----- Dataset records

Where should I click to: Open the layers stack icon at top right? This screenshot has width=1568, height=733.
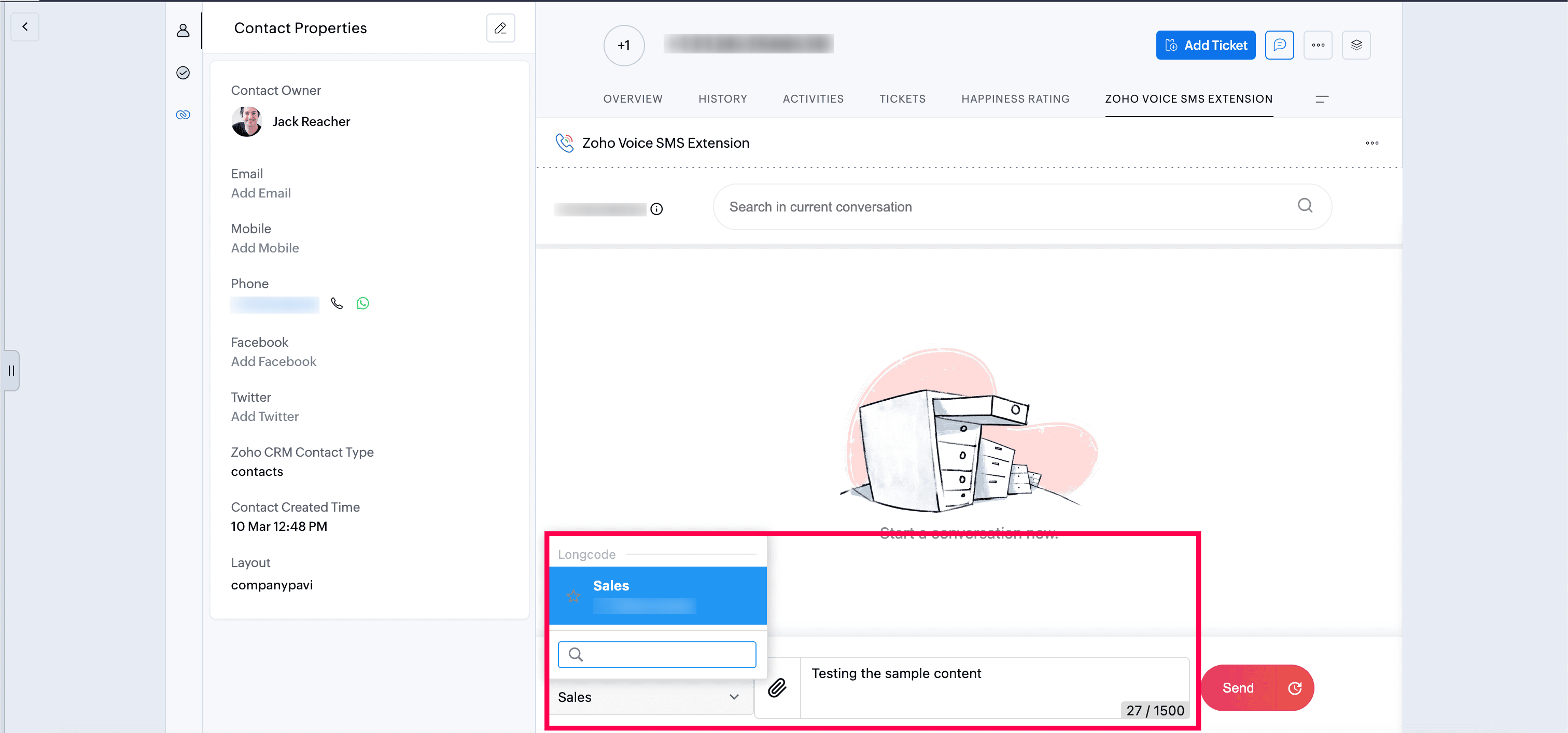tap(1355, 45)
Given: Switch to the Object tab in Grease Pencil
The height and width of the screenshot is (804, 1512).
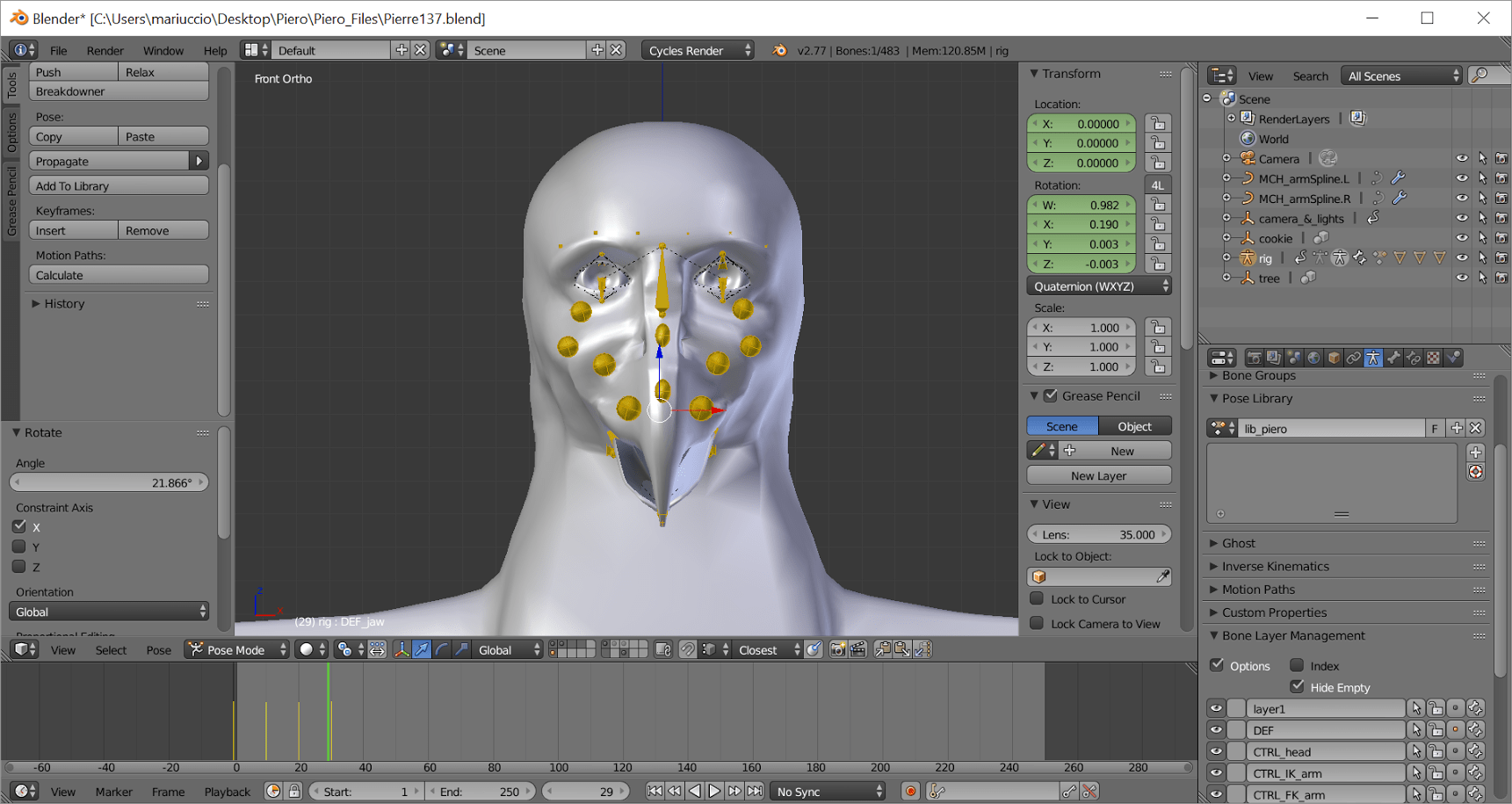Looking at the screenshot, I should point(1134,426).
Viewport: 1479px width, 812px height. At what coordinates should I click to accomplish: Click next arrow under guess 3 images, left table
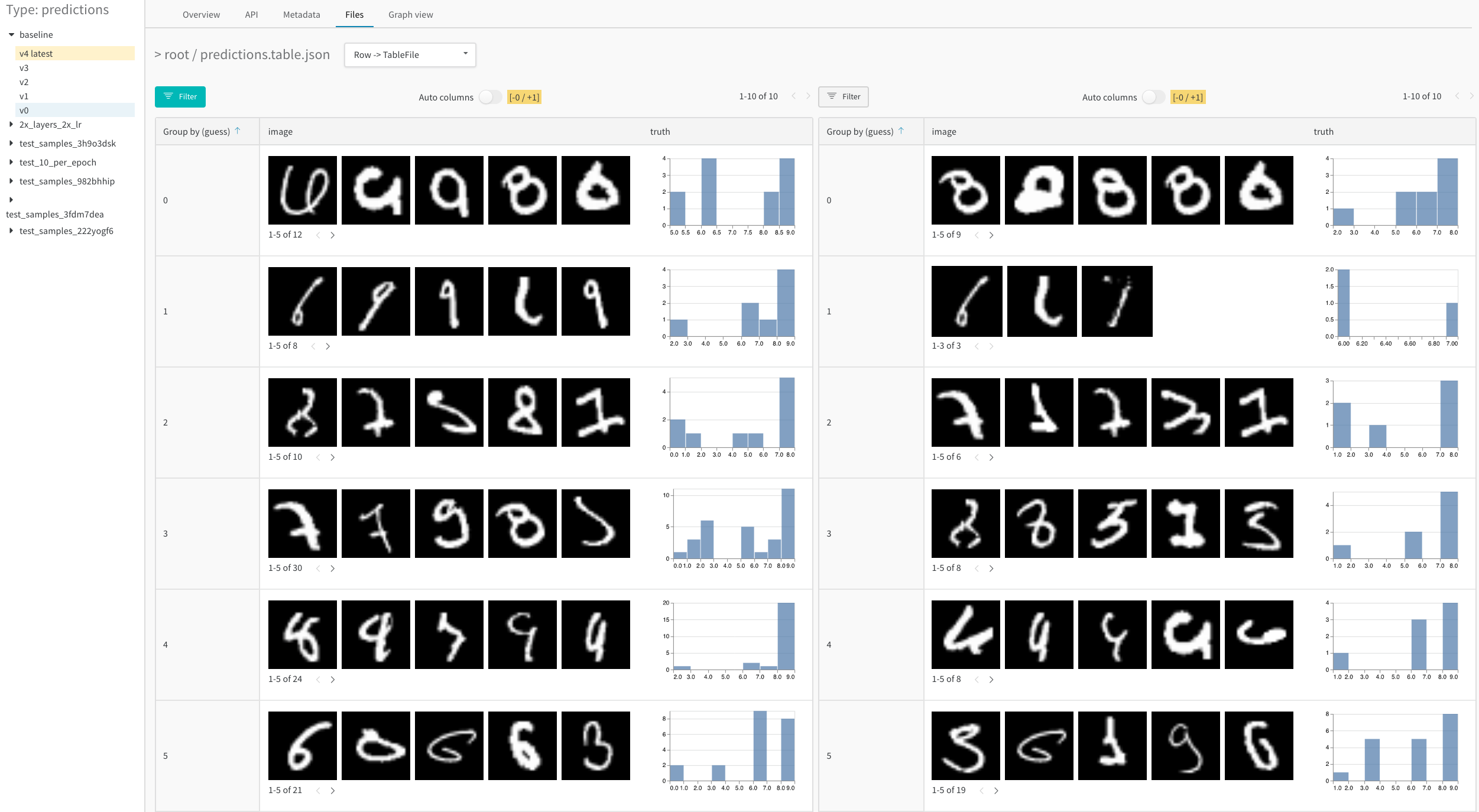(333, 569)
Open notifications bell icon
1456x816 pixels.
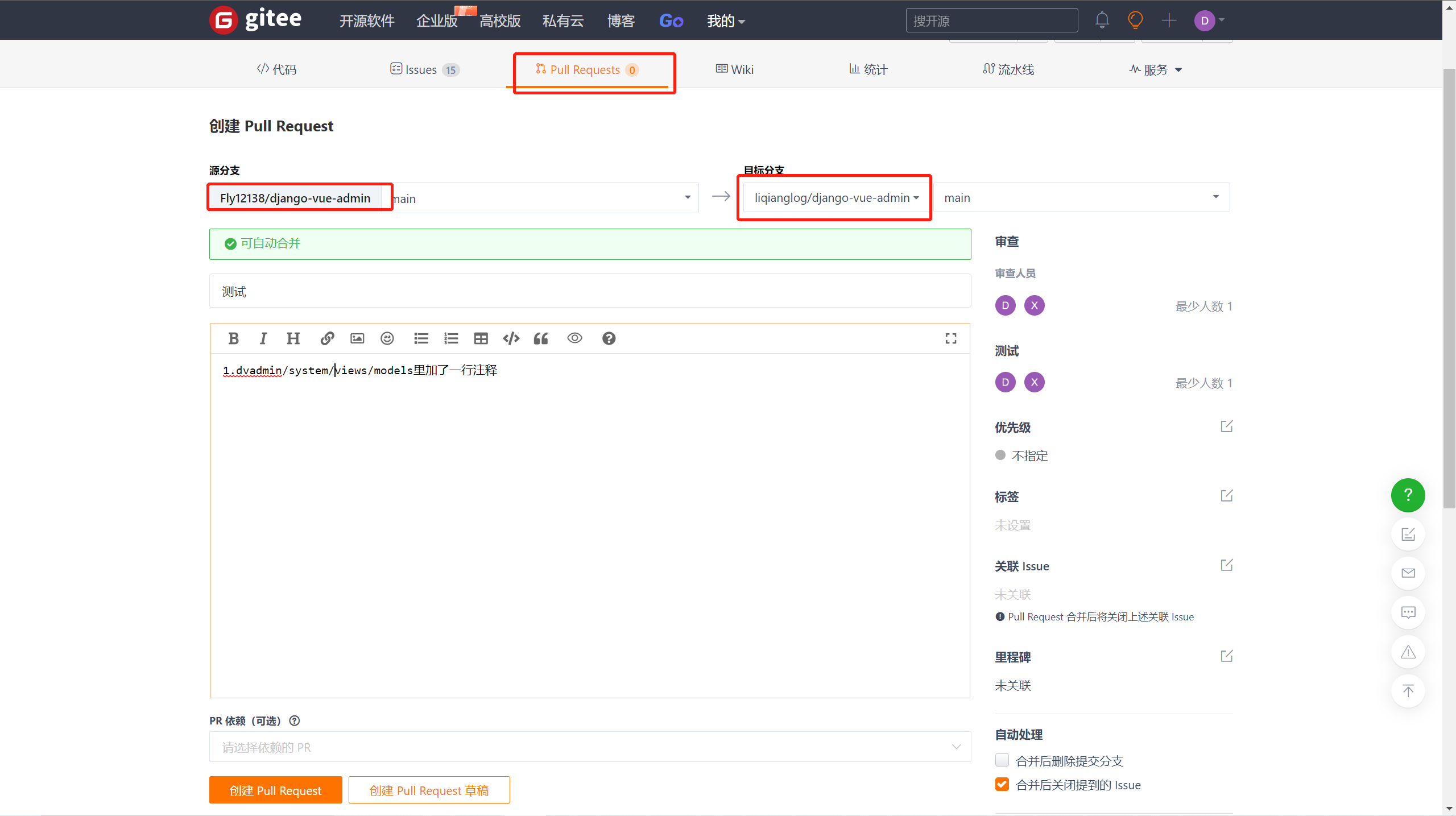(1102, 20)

----------

Your objective -
Would you please copy, exactly and only, the lines from the one with "The height and" through the end of the entries above, skipping every picture?

Your solution -
The height and width of the screenshot is (804, 1512).
Looking at the screenshot, I should point(1134,426).
Viewport: 1479px width, 812px height. At what coordinates should I click to accomplish: Click next arrow under guess 3 images, left table
(333, 569)
Open notifications bell icon
1456x816 pixels.
(1102, 20)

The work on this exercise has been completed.